Median home prices drop below 1989 levels in some parts of Southland

Properties in several areas are selling for less than they did 20 years ago, and that's not including inflation. Some first-time buyers are nabbing houses for less than what their parents paid.

By Peter Y. Hong
June 10, 2009

In parts of Southern California, the housing crash has upended a basic tenet of the American dream: that home values always increase over the long term.

Properties in several areas are selling for less than they did 20 years ago, and that's not even counting the effects of inflation.



The reversal is a bonanza for some first-time buyers. They're nabbing houses for less than what their parents paid in the late 1980s, jumping into a real estate market that has become a kind of economic time machine.
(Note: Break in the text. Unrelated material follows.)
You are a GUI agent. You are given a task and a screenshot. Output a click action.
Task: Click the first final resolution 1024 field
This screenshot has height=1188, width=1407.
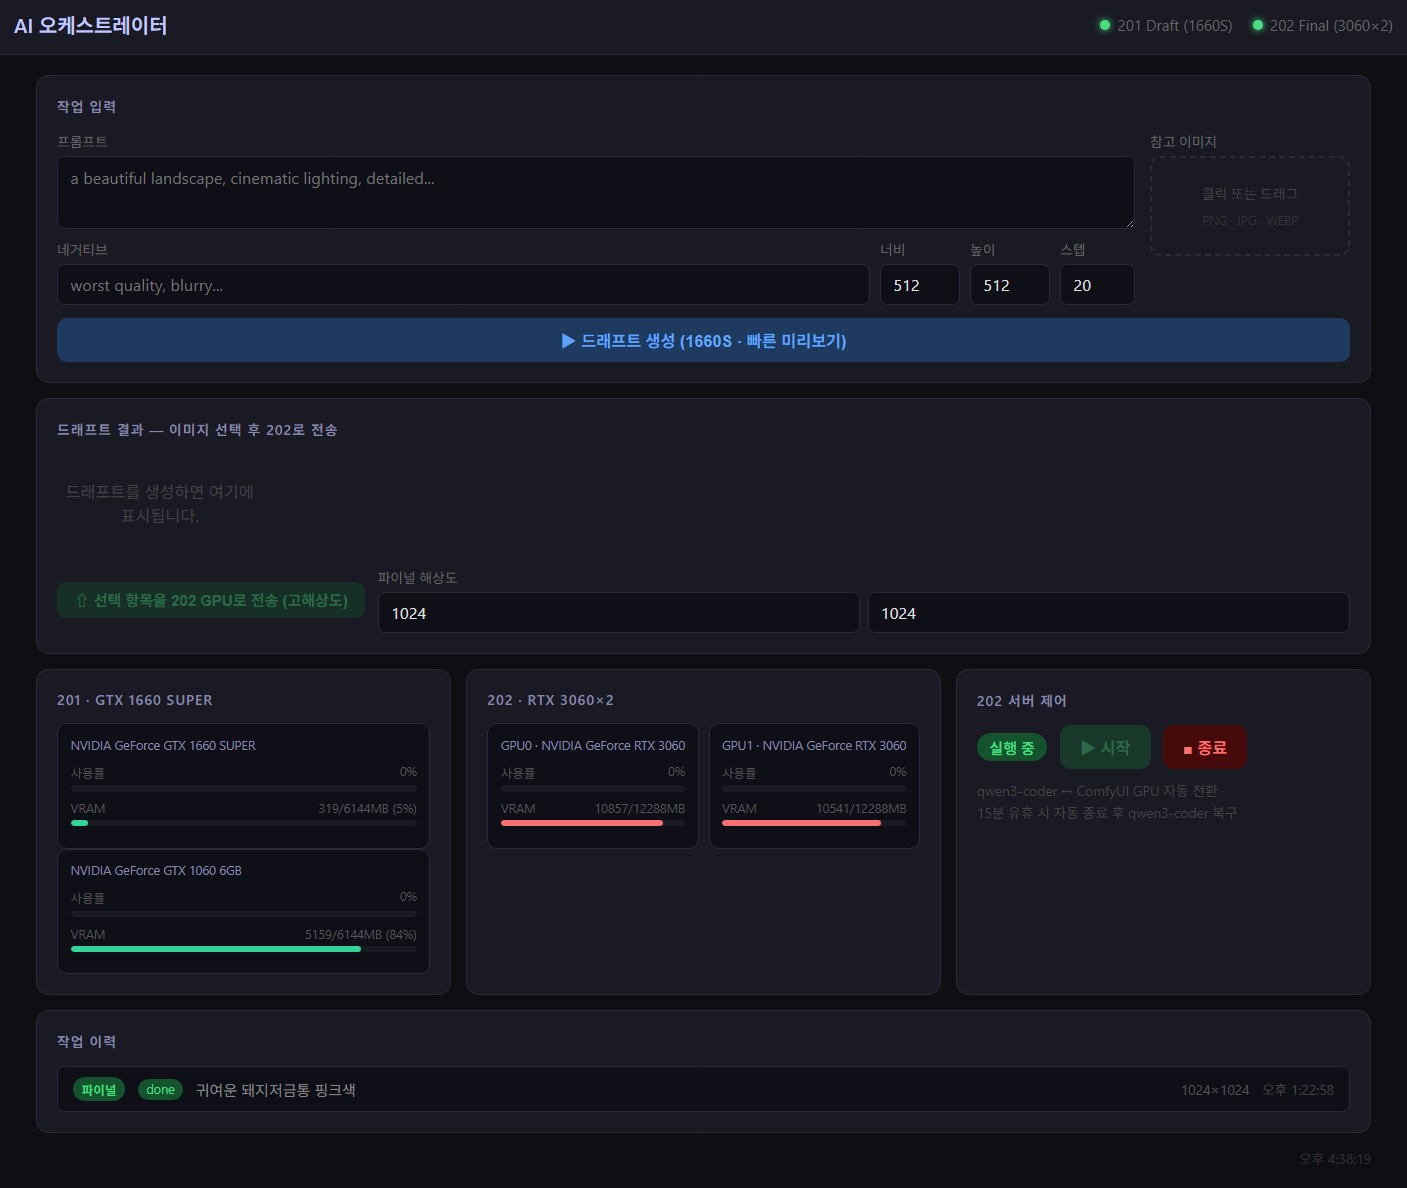click(x=618, y=613)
To return to the past, take a stroll down Mulberry Avenue in Lancaster. John A. Beatrice, 55, bought his spacious two-story Spanish-style house there brand-new for $120,000 in 1989. It was a price he could comfortably afford, and he planned on staying through retirement, so he wasn't worried about price swings.

"I always knew real estate goes like this," said the aerospace engineer, moving his hand in an undulating motion like bell curves on a graph.


But he never imagined his neighborhood would drop off the charts. In April, a slightly larger home two doors away sold for $66,500. That's just over half the $130,000 it went for new in 1992. In 2005, that house sold for $330,000.

Beatrice's 29-year-old daughter is now shopping for Lancaster houses priced lower than when she was a kid.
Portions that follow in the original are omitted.